Two important instrumental works cannot be classified, viz. Das musikalische Opfer, the volume of compositions (two great fugues, various puzzle-canons, and a splendid trio for flute, violin and figured bass) on the theme given to Bach by Frederick the Great; and Die Kunst der Fuge, a progressive series of fugues on one and the same subject, written in open score as if entirely abstract studies, but all (except the extreme contrapuntal tours de force) in admirable clavier style and of great musical value.

IV.—Lost Works

A. Choral

J. N. Forkel's statement that Bach wrote 5 Jahrgange of church cantatas (i.e. enough to provide one for each Sunday and holy day for five years) would indicate that some 80 are lost, but there is reason to believe that this is a great exaggeration. Not more than six or seven cantatas are known to be lost, by the evidence of fragments, text-books, &c.

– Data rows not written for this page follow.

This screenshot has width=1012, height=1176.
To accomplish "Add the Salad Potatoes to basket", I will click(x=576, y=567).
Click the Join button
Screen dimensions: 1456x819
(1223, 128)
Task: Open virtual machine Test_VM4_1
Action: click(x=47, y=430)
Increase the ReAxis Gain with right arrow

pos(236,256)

Forkel also says that Bach wrote five Passions. Besides the great Matthew and John Passions there is in an indisputable Bach autograph one according to St Luke; but it is so worthless that the best plea for its authenticity offered by responsible critics is that only a personal interest could have induced Bach to make a copy of it.

The lost Passion according to St Mark must, judging by the movements preserved in the Trauer-Ode, have been larger than that according to St John.

Was there a genuine Lucas-Passion? If so, Forkel's report of five Passions would be explained. Several lost secular works are partly preserved in those portions of the Christmas oratorio of which the sources are not definitely known, but which, like the other duplicated numbers, are fair copies in the autograph.